Your reply should contain only the line with "[Pinterest] (122, 2464)" and the lines after it through the end of the data, each written out exactly.

[Stored items]
_ _ _ _ _ _ _

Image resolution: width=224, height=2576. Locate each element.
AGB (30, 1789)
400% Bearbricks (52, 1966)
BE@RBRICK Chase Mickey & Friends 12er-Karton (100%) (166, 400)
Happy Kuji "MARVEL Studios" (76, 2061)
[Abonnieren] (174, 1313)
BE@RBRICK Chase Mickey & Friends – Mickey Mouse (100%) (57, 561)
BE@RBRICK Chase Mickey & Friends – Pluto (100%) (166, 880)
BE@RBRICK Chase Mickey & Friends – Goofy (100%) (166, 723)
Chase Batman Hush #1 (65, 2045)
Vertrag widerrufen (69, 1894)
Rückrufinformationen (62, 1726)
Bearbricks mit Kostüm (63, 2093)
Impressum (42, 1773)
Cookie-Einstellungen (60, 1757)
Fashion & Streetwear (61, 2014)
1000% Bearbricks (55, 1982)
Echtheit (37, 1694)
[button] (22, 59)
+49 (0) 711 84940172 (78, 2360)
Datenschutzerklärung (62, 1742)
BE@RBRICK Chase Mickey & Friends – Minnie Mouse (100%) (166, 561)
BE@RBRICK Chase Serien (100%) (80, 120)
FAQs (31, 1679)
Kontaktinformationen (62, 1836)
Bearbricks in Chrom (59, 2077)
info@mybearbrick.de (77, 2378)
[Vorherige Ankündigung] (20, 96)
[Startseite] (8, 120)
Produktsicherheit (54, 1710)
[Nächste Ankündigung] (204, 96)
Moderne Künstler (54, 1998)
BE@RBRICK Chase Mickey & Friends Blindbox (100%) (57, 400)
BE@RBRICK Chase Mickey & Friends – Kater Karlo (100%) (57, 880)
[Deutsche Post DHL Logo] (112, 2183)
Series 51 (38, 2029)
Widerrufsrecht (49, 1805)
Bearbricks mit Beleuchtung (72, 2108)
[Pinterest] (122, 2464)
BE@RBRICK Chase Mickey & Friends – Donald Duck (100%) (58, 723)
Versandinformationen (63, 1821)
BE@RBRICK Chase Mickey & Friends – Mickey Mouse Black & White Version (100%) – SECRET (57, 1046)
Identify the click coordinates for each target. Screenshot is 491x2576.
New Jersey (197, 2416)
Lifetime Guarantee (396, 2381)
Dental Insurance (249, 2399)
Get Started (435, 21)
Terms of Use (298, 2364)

_ _ _ _ _ _ _

OUTPUT OF THE EXERCISE –
[Pinterest] (122, 2464)
BE@RBRICK Chase Mickey & Friends – Donald Duck (100%) (58, 723)
Versandinformationen (63, 1821)
BE@RBRICK Chase Mickey & Friends – Mickey Mouse Black & White Version (100%) – SECRET (57, 1046)
Identify the click coordinates for each target. Screenshot is 491x2576.
New Jersey (197, 2416)
Lifetime Guarantee (396, 2381)
Dental Insurance (249, 2399)
Get Started (435, 21)
Terms of Use (298, 2364)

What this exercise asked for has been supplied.